Continuation State Machine

Goals

  • Continue only when stop reason indicates output truncation.
  • Bound retries and total output growth.
  • Preserve tool-call correctness (never execute partial JSON).

State diagram

stateDiagram-v2
    [*] --> Request
    Request --> EvaluateStop: provider_response
    EvaluateStop --> Complete: EndTurn
    EvaluateStop --> ExecuteTools: ToolCall
    EvaluateStop --> ContinuePending: MaxTokens
    EvaluateStop --> Abort: SafetyBlocked/ContextWindowExceeded/UnknownFatal
    ContinuePending --> RequestContinuation: under_limits
    RequestContinuation --> EvaluateStop: provider_response
    ContinuePending --> AbortPartial: retry_limit_or_budget_exceeded
    AbortPartial --> Complete: return_partial_with_notice
    ExecuteTools --> Request: tool_results_appended
Loading

Hard limits (defaults)

  • max_continuations_per_turn = 3
  • max_total_completion_tokens_per_turn = 4 * initial_max_tokens (configurable)
  • max_total_output_chars_per_turn = 120_000 (safety cap)

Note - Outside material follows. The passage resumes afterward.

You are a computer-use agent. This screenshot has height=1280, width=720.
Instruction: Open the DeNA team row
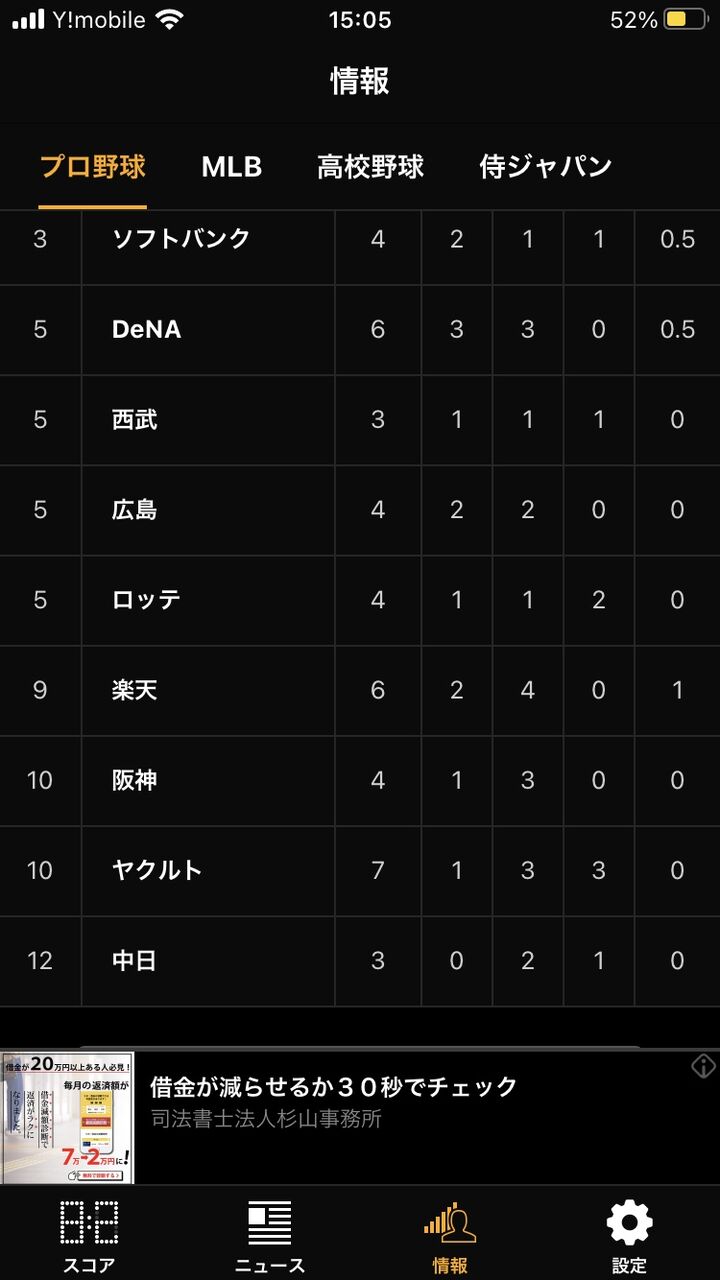(x=360, y=330)
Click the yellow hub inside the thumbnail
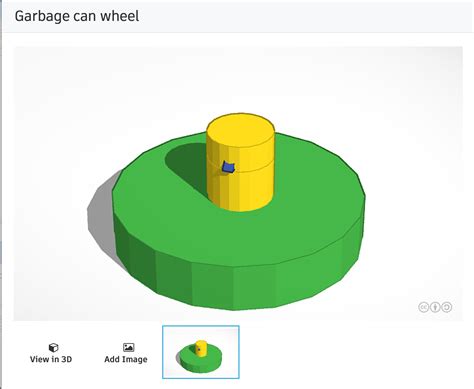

Partial Tool-Call JSON Policy

Rules

  • Never execute tool calls when parsed payload is incomplete/ambiguous.
  • If MaxTokens and parser detects malformed/partial tool-call body:
    • request deterministic re-emission of the tool call payload only.
    • keep attempt budget separate (max_tool_repair_attempts = 1).
  • If repair fails, degrade safely:
    • return a partial response with explicit truncation notice.
    • emit structured event for operator diagnosis.

Recovery prompt contract

Use a strict system-side continuation hint:

Previous response was truncated by token limit.
Continue exactly from where you left off.
If you intended a tool call, emit one complete tool call payload only.
Do not repeat already-sent text.

Observability Requirements

Emit structured events per turn:

  • stop_reason_observed
    • provider, model, normalized reason, raw reason, turn id, iteration.
  • continuation_attempt
    • attempt index, cumulative output tokens/chars, budget remaining.
  • continuation_terminated
    • terminal reason (completed, retry_limit, budget_exhausted, safety_blocked).
  • tool_payload_repair
    • parse issue type, repair attempted, repair success/failure.

Metrics:

  • counter: continuations triggered by provider/model.
  • counter: truncation exits without continuation (guardrail/budget cases).
  • histogram: continuation attempts per turn.
  • histogram: end-to-end turn latency for continued turns.

Implementation Outline

Provider layer

  • Parse and map native stop reason fields in each adapter.
  • Populate stop_reason and raw_stop_reason in ChatResponse.
  • Add fixture-based unit tests for mapping.

Agent loop layer

  • Introduce ContinuationController in src/agent/loop_.rs.
  • Route MaxTokens through continuation FSM before finalization.
  • Merge continuation text chunks into one coherent assistant response.
  • Keep existing tool parsing and loop-detection guards intact.

Config layer

Add config keys under agent:

  • continuation_max_attempts
  • continuation_max_output_chars
  • continuation_max_total_completion_tokens
  • continuation_tool_repair_attempts

Verification and Testing Plan

Unit tests

  • stop-reason mapping tests per provider adapter.
  • continuation FSM transition tests (all terminal paths).
  • budget cap tests and retry-limit behavior.

Integration tests

  • mock provider returns MaxTokens then successful continuation.
  • mock provider returns repeated MaxTokens until retry cap.
  • mock provider emits partial tool-call JSON then repaired payload.

Regression tests

  • ensure non-truncated normal responses are unchanged.
  • ensure existing parser recovery tests in loop_/parsing.rs remain green.
  • verify no duplicate text when continuation merges.

Risks and Mitigations

Risk Impact Mitigation
Provider mapping drift incorrect continuation triggers keep raw_stop_reason + tests
Continuation repetition loops poor UX, extra tokens dedupe heuristics + strict caps
Partial tool-call execution unsafe tool behavior hard block on malformed payload
Latency growth slower responses cap attempts and emit metrics

Implementation Readiness Checklist

  • Provider stop-reason mapping documented.
  • Continuation policy and hard limits documented.
  • Partial tool-call handling strategy documented.
  • Proposed state machine documented for implementation.